Debate on SGLT2 for T1D: Pro

Session Type
PARALLEL SESSION
Date
20.02.2020, Thursday
Session Time
16:40 - 18:00
Channel
Rome
Lecture Time
16:40 - 16:55
Presenter
  • Thomas Danne, Germany
Authors
  • Thomas Danne, Germany

Abstract

Background and Aims / Part 1

Patients with type 1 diabetes are facing the sobering outlook that today despite improvements in insulin therapy they are prone to increased cardiovascular mortality. The onset of type 1 diabetes before age 10 has been associated with 17 years loss of life in girls and 14 years in boys. In addition, increasing incidence of overweight, hypertension and negative psychosocial consequences due to unpredictable glucose swings are other unmet needs that potentially can be addressed by adjunct therapy with SGLT inhibitors.

Methods / Part 2

Dapagliflozin and sotagliflozin have been approved for adjunct therapy in certain patients with type 1 diabetes in Europe. In Germany, the Federal Joint Committee (G-BA), the highest decision-making body of the joint self-government of physicians, hospitals and health insurance funds, has recently issued a positive benefit assessment for dapagliflozin. Also, in the UK, the cost-effectiveness estimate for dapagliflozin plus insulin compared with insulin alone was judged to be within the range that NICE normally considers an acceptable use of NHS resources. Certainly this therapy is not suited for every patient with type 1 diabetes.

Results / Part 3

Current prerequisites for adjunct therapy with SLT inhibitors include a body mass index (BMI) of at least 27 kg/m2, when insulin alone does not provide adequate glycemic control despite optimal insulin therapy, and if patients have completed a structured education program about diabetic ketoacidosis. Treatment should be started and supervised by a consultant physician specializing in diabetes.
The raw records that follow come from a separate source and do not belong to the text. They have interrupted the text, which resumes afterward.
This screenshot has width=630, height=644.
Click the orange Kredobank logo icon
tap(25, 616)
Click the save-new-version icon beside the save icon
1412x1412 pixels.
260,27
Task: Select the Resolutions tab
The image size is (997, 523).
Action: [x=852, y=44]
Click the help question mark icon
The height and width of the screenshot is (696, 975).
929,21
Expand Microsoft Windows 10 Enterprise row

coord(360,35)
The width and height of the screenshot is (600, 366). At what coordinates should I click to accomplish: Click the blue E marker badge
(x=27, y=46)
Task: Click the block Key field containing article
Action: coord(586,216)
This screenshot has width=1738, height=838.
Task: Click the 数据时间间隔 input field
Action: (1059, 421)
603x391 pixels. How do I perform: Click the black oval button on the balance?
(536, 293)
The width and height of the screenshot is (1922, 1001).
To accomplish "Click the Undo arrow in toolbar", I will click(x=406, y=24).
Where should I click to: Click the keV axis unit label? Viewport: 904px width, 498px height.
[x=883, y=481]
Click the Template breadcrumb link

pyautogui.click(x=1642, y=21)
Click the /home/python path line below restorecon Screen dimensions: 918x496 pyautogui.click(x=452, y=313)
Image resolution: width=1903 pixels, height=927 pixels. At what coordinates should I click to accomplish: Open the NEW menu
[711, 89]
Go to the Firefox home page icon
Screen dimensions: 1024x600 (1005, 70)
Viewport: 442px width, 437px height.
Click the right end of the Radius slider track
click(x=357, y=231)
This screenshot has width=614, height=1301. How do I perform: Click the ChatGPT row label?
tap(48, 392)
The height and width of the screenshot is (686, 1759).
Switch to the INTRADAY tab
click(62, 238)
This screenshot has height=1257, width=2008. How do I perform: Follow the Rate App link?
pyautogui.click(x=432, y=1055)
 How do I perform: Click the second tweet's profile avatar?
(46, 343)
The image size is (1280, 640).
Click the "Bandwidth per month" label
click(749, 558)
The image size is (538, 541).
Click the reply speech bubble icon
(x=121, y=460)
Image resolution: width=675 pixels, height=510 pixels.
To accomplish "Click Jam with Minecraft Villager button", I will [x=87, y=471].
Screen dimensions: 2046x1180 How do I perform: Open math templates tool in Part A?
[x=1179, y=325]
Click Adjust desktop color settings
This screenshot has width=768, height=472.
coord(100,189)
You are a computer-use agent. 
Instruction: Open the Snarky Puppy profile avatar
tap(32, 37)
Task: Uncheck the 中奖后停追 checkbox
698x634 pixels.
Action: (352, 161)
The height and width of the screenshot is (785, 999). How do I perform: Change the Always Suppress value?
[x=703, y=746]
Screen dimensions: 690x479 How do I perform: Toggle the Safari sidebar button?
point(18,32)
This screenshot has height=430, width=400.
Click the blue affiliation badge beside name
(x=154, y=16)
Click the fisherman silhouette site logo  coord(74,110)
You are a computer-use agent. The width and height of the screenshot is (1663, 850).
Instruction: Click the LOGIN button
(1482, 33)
Evidence from the clinical trials show small improvements in HbA1c levels and increases of up to 3 hours time in range by CGM as well as an average weight loss of 3kg in overweight individuals, and improvements in quality of life, when SGLT inhibitors plus insulin are compared with placebo plus insulin in adults with type 1 diabetes.

Conclusions / Part 4

Thus, adjunct therapy should be initiated in adults with type 1 diabetes if an individual risk / benefit assessment as outlined above indicates the likelihood of positive outcomes.